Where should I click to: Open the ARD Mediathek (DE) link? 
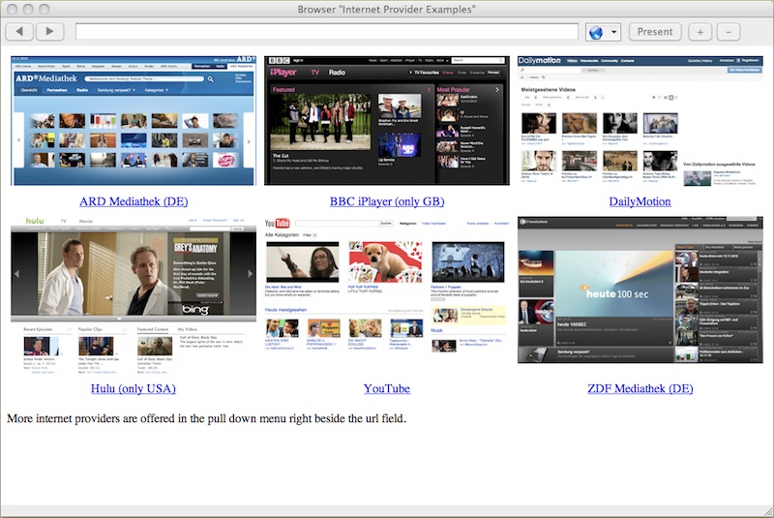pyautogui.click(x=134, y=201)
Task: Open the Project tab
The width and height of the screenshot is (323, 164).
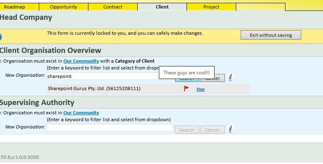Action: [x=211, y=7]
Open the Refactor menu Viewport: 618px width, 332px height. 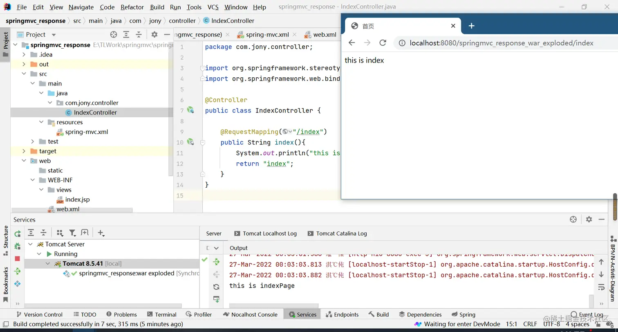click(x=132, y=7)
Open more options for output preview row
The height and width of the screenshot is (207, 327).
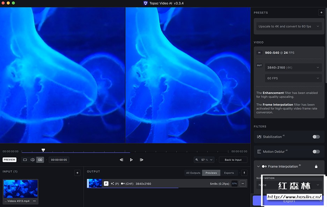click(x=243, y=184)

▶ _Short exercise_
Copy the items from the very first line through the line containing "Action: [x=211, y=7]", both included. Swap "Project" for "Settings", change nothing else, and leave out the pictures.

▶ _Answer in full_
Where should I click to: Open the ARD Mediathek (DE) link? 
pyautogui.click(x=134, y=201)
Task: Open the Settings tab
The width and height of the screenshot is (323, 164).
Action: [x=211, y=7]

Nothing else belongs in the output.